Also known as: Abstract-first prompting

Before answering the specific question, derive the higher-level principle. Then apply it. Better generalization, fewer hallucinations.

When to use it

  • Specific questions where the underlying principle is more reliable than the surface facts.
  • Physics, chemistry, math, finance, law — anywhere principles compose.
  • When direct factual recall is brittle but the meta-rule is well-known.
  • Pre-step before Chain-of-Thought to avoid early commitment to a wrong frame.

When not to use it

  • Pure factual lookups with no general principle.
  • Tasks where the specific instance has no broader pattern.
  • Time-sensitive prompts — adds reasoning overhead.

How it works

  1. 1Step 1: Ask the model to identify the general principle / rule / concept behind the specific question.
  2. 2Step 2: Confirm the principle is correct (sanity check).
  3. 3Step 3: Apply the principle to the specific case to derive the answer.
  4. 4Step 4: State the answer with the principle as justification.

Example

Lazy prompt
If a car accelerates from 30 m/s to 50 m/s in 4 seconds, what's the acceleration?
Using the technique
First, state the general principle for computing acceleration from velocity change over time. Then apply it to: v_initial=30 m/s, v_final=50 m/s, t=4s.
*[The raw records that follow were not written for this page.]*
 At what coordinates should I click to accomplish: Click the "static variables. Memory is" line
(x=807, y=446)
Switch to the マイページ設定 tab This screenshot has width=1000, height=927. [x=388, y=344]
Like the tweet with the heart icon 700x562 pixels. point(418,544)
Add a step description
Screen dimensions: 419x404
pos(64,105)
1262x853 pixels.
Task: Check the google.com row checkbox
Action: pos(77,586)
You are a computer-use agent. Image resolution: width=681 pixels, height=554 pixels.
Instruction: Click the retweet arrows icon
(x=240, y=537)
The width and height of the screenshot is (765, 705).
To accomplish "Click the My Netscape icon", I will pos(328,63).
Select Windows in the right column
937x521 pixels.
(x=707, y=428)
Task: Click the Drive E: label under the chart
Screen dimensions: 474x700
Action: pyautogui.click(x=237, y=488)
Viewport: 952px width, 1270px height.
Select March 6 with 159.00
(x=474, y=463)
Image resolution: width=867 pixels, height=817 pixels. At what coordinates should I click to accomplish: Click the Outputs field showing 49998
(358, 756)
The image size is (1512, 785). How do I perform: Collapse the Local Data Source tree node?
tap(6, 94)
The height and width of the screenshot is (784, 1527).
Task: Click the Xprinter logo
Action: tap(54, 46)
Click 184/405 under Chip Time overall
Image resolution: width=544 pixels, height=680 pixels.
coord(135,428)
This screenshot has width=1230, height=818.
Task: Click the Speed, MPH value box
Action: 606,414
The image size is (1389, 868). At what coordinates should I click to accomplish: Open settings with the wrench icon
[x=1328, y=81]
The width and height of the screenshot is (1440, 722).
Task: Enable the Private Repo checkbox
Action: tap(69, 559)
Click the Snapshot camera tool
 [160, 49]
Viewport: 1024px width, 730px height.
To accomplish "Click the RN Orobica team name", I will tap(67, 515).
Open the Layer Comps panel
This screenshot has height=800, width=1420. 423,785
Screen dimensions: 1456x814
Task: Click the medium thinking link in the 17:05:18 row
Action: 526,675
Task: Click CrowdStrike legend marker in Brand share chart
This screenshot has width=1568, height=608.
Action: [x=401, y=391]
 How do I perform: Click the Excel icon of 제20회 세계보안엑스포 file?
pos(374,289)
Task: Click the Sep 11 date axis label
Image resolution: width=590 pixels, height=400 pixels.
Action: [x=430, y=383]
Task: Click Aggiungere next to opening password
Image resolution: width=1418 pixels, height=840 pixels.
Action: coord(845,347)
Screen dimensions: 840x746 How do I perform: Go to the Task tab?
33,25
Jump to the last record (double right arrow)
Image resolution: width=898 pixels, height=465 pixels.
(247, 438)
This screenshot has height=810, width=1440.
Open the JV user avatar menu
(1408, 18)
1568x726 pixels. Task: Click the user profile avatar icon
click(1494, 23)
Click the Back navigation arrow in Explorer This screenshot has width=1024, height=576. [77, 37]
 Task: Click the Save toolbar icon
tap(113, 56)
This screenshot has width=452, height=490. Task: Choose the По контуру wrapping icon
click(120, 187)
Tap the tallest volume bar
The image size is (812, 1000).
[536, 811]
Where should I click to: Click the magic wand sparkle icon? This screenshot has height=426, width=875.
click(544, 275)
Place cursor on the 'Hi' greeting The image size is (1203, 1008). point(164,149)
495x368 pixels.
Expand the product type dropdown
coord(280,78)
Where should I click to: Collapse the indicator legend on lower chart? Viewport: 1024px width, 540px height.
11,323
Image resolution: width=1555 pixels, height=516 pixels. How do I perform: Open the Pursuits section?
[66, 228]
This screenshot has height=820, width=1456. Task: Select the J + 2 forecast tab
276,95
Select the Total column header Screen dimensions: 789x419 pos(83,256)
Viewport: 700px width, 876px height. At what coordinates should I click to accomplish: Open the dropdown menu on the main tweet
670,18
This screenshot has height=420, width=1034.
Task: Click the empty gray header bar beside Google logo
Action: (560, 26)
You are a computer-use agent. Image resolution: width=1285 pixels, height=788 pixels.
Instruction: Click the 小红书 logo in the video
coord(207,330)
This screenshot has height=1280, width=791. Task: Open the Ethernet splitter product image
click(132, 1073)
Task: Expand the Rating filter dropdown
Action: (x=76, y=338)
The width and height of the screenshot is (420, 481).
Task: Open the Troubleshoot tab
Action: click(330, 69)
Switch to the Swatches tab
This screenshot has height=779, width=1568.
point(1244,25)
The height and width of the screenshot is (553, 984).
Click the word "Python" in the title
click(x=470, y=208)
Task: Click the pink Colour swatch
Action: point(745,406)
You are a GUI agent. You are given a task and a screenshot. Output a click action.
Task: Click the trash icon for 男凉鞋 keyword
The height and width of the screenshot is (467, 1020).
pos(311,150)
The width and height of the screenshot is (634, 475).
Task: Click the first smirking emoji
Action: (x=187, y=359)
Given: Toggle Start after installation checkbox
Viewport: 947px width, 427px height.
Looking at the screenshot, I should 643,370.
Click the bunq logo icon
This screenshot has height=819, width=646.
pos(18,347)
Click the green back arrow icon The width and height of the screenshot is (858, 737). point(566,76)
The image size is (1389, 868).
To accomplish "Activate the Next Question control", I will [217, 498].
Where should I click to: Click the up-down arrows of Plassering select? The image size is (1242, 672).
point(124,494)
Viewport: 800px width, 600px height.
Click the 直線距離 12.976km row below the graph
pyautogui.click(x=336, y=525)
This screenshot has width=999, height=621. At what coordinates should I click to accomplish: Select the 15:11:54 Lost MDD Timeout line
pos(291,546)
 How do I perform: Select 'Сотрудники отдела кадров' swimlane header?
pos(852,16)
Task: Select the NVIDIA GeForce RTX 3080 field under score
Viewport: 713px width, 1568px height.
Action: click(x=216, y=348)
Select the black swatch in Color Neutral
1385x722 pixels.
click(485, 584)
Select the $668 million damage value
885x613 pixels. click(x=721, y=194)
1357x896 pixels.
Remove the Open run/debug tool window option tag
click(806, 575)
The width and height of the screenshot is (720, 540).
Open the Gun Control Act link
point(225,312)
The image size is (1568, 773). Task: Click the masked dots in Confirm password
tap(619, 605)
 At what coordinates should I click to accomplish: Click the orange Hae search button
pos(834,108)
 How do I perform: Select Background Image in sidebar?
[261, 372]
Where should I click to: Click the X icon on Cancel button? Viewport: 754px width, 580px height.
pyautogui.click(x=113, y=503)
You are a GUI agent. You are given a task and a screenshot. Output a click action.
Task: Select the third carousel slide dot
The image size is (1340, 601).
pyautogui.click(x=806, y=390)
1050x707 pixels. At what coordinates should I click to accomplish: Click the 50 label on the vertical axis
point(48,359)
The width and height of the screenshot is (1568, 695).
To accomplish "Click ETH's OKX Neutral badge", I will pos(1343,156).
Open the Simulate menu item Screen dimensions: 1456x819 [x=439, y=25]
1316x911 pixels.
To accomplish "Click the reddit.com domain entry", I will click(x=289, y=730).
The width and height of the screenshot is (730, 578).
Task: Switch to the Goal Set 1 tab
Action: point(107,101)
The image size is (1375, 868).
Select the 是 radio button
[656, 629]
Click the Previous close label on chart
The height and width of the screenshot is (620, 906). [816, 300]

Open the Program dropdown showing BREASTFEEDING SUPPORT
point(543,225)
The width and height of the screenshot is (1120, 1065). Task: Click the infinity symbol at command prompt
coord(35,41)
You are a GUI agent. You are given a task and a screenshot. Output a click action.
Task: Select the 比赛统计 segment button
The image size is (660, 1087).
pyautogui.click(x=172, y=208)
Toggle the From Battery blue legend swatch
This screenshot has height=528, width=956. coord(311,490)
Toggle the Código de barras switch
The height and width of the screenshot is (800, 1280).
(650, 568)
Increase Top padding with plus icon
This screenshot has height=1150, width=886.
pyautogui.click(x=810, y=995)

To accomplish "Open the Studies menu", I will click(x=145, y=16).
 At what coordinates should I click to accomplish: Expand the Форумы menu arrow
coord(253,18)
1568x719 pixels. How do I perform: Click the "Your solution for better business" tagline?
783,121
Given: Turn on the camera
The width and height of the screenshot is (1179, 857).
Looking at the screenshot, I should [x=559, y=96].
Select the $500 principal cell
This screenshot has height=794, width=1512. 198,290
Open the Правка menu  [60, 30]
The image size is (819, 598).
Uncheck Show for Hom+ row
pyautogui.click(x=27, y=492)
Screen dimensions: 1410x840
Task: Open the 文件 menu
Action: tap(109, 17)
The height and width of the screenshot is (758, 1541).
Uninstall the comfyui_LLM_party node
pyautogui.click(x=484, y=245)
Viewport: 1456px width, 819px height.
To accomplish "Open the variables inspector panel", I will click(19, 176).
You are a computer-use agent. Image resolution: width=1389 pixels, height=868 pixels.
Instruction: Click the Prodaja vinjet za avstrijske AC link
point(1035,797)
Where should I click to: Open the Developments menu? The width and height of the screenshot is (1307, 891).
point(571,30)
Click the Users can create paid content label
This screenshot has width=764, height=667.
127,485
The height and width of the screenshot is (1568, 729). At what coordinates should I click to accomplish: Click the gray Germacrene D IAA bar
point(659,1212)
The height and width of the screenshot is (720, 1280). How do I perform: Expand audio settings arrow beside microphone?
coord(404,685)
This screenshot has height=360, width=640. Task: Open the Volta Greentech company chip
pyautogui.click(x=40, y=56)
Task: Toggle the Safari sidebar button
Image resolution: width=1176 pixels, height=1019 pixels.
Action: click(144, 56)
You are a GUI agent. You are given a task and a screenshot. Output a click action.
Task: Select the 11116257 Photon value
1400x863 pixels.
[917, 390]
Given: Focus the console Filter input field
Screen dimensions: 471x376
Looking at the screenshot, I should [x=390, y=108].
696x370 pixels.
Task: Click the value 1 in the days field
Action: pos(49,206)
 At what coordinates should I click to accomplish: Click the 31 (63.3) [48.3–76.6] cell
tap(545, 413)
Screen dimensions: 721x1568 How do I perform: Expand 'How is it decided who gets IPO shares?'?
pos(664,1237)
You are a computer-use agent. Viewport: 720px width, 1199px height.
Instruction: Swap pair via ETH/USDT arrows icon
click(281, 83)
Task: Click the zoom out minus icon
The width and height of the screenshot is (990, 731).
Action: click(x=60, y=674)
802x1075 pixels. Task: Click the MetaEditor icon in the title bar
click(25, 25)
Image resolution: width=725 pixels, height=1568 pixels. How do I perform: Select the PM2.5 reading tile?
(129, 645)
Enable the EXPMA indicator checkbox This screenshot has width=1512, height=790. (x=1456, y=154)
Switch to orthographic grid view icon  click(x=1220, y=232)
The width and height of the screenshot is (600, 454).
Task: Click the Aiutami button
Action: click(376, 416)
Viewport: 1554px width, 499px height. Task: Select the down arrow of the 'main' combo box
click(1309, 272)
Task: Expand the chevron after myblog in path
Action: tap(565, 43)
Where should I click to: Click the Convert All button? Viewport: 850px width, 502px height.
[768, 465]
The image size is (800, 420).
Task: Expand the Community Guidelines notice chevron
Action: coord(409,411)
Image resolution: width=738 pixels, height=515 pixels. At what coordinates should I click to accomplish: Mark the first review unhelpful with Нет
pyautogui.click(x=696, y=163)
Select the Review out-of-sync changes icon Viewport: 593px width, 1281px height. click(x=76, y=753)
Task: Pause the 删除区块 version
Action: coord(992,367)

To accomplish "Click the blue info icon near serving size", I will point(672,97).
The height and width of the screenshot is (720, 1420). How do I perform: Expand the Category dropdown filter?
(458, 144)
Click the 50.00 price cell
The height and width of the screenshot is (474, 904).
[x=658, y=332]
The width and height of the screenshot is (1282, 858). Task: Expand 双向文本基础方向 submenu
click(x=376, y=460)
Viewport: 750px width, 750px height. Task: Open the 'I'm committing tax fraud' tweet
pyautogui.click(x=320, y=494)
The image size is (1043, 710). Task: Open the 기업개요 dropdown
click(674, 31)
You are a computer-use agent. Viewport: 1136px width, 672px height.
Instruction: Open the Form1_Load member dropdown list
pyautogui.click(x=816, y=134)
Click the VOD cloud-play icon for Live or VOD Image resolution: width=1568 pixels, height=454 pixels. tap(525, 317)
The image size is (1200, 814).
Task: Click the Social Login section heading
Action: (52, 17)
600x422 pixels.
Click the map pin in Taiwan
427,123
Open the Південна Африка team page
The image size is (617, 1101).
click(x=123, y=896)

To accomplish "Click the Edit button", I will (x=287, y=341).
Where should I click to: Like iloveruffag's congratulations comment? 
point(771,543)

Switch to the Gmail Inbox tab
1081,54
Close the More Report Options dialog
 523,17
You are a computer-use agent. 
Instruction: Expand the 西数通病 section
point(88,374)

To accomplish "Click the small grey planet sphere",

Show the work.

Common pitfalls

  • If the abstracted principle is wrong, the answer compounds the error.
  • Models can over-abstract — pull in irrelevant principles that don't actually apply.
  • Adds tokens; not worth it for trivial questions.

Where this came from

Zheng et al., 2023 — "Take a Step Back: Evoking Reasoning via Abstraction in Large Language Models".